The use of a Turkish “dotless” letter “i” was recently the center of a UDRP brought forth by Nike, Inc.
The domain in question, Nıke.com, resembles “Nike” but is in fact an IDN, or Internationalized Domain Name.
Nıke.com was parked with a zero click lander leading to Google results about Nike; the world-famous corporation filed a UDRP against the domain.

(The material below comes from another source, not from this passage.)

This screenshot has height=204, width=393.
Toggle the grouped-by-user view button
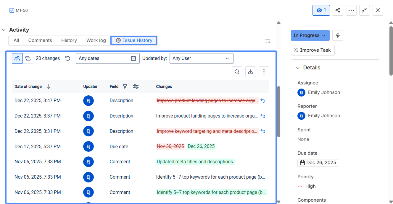17,58
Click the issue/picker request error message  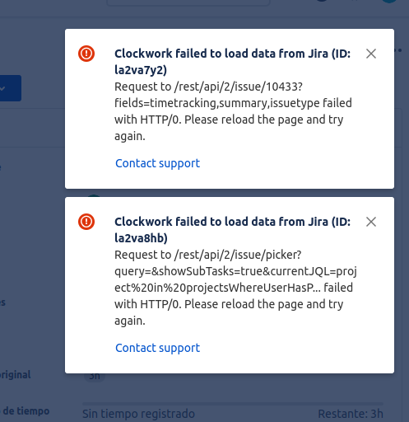coord(235,288)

“According to Complainant, the “ı” in <nıke.com> represents the non-ANSII Turkish dotless “ı” character and falls within the category of domains known as “internationalized domain names” (“IDN”s). The domain name, as seen in the WHOIS information of record, is translated in Punycode as <xn--nke-jua.com>. Panels have treated Punycode iterations of domain names in an identical manner with their IDN counterparts. See, e.g., Microsoft Corp. v. Harrington, FA1305319 (Forum Mar. 16, 2010); Cable News Network, Inc. v. Guowei Hai Gui, FA1426475 (Forum Mar. 13, 2012); Watts Water Tech. Inc. v. Am. WATS Valve Group, FA1464841 (Forum Nov. 21, 2012). Therefore, the Panel determines that proceeding to analyze the IDN <nıke.com> rather than its Punycode <xn--nke-jua.com> is proper as they are equivalent.”

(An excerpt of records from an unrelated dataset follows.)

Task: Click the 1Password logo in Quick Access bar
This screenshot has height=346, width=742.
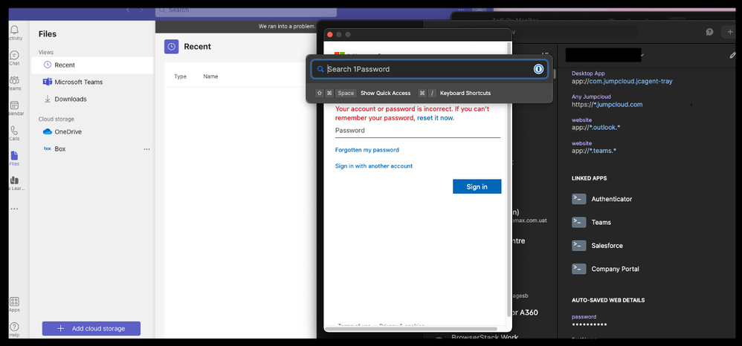Action: pos(538,69)
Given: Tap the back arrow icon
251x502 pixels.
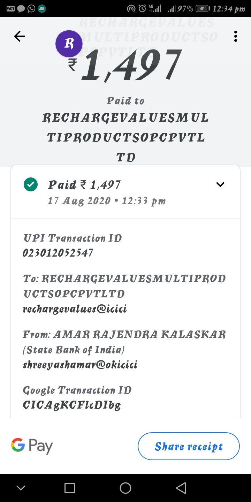Looking at the screenshot, I should (x=20, y=36).
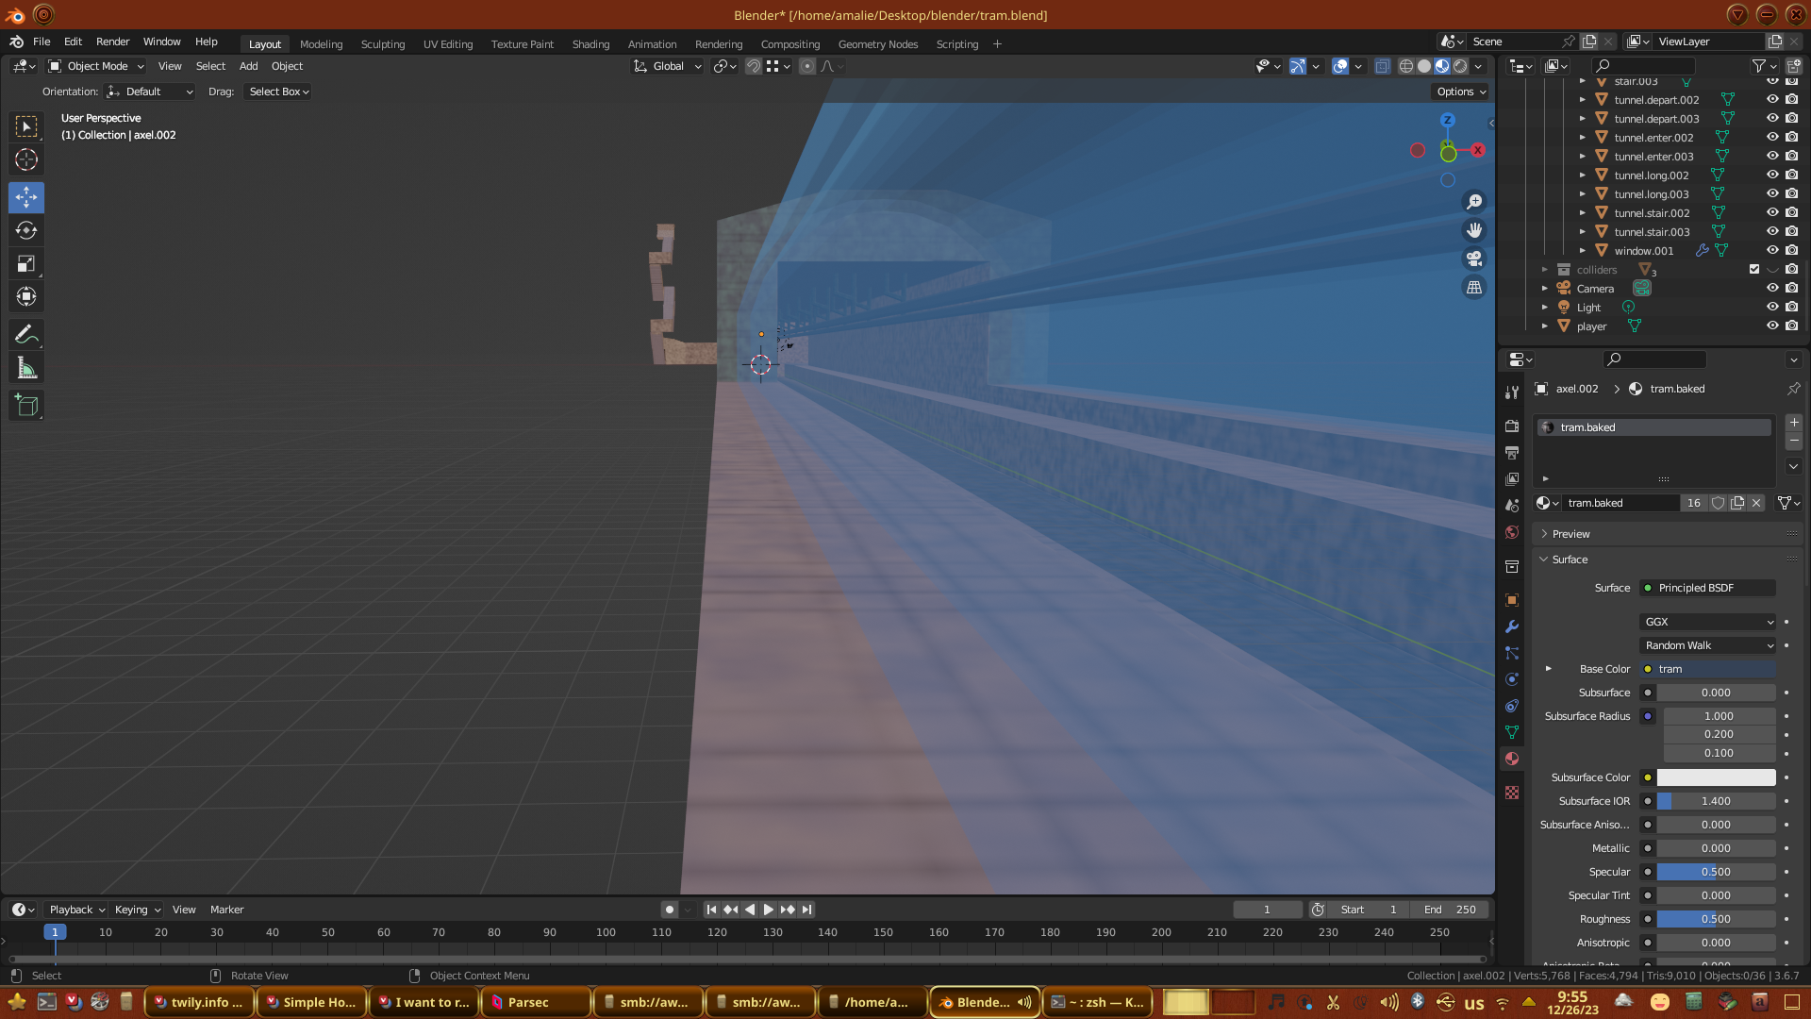This screenshot has height=1019, width=1811.
Task: Select the Rotate tool in toolbar
Action: coord(26,230)
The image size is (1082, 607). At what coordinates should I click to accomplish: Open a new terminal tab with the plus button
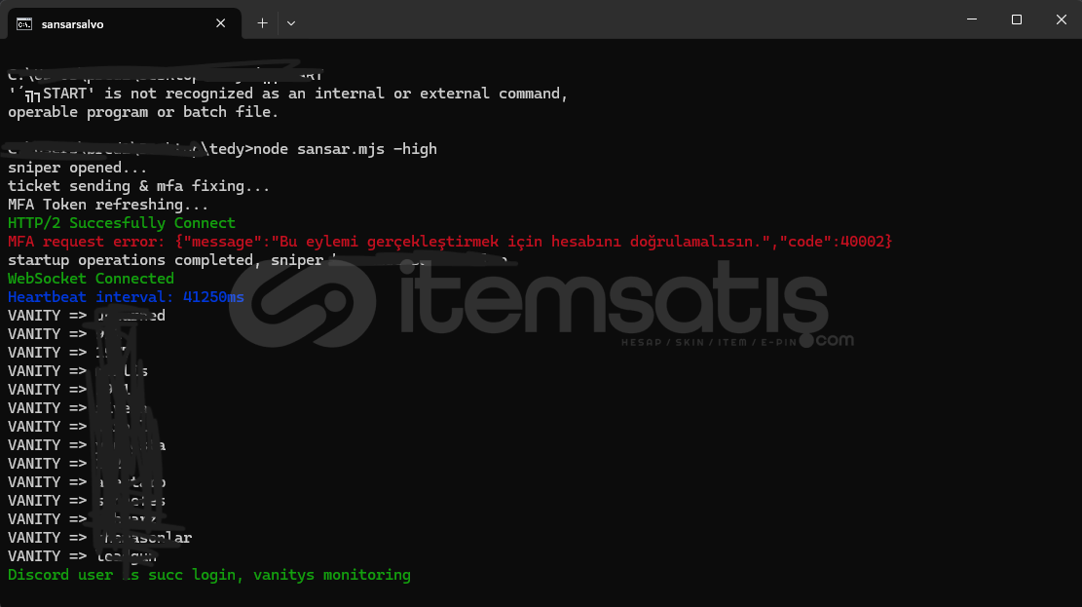click(261, 22)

In other words, when dealing with registrations of IDN domains that create trademark violations by visually matching the letters involved, it doesn’t matter if the Punycode variant looks completely different.
Needless to say that John J. Upchurch, sole panelist at the National Arbitration Forum, ordered the domain Nıke.com to be transferred to the Complainant, Nike, Inc.